What the exercise asks: Using the data below, output the first line and every line after it up to and including the line containing "Given: Check the row for 宁波明港液化气有限公司", exactly as written and with nothing added.

Source records:
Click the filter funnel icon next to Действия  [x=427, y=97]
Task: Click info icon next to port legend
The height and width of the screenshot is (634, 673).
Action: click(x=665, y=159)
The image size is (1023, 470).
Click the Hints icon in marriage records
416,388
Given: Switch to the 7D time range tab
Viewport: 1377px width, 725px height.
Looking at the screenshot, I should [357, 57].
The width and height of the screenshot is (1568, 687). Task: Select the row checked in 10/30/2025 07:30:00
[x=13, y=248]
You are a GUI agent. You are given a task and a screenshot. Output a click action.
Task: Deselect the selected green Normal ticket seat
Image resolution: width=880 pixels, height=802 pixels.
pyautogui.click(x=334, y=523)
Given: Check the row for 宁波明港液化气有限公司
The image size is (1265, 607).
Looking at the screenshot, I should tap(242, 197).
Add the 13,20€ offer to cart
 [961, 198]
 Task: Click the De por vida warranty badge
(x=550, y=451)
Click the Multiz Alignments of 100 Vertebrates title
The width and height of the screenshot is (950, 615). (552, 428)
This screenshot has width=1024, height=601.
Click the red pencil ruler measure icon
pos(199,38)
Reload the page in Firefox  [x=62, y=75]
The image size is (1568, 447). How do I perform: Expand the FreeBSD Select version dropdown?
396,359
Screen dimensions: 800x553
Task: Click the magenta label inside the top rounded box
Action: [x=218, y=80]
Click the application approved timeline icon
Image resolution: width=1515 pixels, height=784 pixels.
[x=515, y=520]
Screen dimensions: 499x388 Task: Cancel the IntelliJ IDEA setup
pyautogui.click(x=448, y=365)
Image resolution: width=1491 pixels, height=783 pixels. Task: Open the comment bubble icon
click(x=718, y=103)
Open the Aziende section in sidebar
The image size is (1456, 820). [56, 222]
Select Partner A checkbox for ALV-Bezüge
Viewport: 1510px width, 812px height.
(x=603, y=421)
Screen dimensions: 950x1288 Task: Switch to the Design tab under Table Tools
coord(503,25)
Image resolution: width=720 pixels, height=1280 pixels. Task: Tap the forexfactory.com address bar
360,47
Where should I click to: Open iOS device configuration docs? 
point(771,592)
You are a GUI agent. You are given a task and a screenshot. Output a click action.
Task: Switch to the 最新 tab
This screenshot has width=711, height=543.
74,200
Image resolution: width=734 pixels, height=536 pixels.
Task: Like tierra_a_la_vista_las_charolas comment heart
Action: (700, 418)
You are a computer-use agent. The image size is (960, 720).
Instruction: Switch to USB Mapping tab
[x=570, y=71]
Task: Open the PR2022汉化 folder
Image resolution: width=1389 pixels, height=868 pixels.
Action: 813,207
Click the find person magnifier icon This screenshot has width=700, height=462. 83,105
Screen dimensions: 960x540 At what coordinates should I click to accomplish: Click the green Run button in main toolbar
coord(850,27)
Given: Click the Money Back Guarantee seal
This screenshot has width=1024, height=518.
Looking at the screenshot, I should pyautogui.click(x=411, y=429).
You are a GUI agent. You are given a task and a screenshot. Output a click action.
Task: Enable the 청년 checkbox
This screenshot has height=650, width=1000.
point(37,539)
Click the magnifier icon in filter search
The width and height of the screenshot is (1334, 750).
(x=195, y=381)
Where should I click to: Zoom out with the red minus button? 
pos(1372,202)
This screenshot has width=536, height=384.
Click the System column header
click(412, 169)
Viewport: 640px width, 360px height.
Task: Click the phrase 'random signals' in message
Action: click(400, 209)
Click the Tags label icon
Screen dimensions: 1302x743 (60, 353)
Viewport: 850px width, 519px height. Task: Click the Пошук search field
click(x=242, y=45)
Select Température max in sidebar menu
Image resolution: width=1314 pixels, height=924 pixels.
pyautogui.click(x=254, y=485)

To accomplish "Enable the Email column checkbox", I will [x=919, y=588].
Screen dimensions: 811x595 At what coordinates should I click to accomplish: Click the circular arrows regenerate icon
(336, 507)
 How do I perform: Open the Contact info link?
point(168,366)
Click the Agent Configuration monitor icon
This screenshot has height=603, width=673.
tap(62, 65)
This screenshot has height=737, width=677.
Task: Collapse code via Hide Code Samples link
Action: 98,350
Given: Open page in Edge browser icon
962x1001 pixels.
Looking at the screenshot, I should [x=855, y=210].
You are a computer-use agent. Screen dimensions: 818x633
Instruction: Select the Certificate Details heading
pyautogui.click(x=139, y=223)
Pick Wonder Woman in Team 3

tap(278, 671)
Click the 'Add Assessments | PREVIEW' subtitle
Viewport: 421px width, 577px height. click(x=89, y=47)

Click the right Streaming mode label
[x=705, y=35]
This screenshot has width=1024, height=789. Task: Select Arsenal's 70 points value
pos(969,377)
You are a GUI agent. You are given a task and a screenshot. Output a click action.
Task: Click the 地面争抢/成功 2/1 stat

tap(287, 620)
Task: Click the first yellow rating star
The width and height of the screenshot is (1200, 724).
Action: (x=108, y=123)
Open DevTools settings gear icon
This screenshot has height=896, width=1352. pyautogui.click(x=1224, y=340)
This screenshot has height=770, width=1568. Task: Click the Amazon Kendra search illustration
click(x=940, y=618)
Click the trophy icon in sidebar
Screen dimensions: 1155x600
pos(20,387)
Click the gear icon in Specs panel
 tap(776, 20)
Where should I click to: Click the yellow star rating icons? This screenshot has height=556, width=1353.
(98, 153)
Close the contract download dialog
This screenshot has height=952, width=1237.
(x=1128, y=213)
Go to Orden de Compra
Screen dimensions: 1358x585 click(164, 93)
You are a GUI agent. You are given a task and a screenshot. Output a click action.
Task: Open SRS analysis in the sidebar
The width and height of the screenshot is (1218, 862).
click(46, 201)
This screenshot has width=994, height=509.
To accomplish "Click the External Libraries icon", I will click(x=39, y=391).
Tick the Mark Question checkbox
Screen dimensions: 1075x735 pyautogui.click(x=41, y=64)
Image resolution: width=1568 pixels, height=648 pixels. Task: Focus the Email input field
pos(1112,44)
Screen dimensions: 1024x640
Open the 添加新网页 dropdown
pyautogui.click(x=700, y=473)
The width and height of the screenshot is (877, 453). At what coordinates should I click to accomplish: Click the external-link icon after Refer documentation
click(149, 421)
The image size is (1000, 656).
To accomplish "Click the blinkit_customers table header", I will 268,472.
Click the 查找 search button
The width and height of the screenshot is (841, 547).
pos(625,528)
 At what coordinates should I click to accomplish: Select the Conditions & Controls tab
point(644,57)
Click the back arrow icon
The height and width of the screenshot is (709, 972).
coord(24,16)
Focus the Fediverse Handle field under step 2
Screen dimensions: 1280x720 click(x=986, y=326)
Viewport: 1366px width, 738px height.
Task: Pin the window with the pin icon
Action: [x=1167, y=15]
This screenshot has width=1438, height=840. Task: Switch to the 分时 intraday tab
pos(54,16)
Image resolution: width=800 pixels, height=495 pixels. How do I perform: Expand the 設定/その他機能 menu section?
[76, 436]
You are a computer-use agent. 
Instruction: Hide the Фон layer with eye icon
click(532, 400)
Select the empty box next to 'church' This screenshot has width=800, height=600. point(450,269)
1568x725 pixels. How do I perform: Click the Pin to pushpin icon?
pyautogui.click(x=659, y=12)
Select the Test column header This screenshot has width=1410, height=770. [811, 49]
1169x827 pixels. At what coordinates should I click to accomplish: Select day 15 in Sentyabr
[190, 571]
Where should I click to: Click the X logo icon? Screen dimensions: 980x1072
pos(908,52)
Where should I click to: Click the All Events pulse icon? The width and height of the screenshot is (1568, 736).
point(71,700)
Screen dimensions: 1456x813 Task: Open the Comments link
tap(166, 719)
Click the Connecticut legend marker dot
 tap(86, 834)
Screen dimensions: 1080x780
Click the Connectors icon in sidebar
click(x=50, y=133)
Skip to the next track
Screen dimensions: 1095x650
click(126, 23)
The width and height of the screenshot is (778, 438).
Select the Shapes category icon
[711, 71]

Solution for this problem:
Click the filter funnel icon next to Действия  [x=427, y=97]
Task: Click info icon next to port legend
The height and width of the screenshot is (634, 673).
Action: click(x=665, y=159)
The image size is (1023, 470).
Click the Hints icon in marriage records
416,388
Given: Switch to the 7D time range tab
Viewport: 1377px width, 725px height.
Looking at the screenshot, I should [357, 57].
The width and height of the screenshot is (1568, 687). Task: Select the row checked in 10/30/2025 07:30:00
[x=13, y=248]
You are a GUI agent. You are given a task and a screenshot. Output a click action.
Task: Deselect the selected green Normal ticket seat
Image resolution: width=880 pixels, height=802 pixels.
pyautogui.click(x=334, y=523)
Given: Check the row for 宁波明港液化气有限公司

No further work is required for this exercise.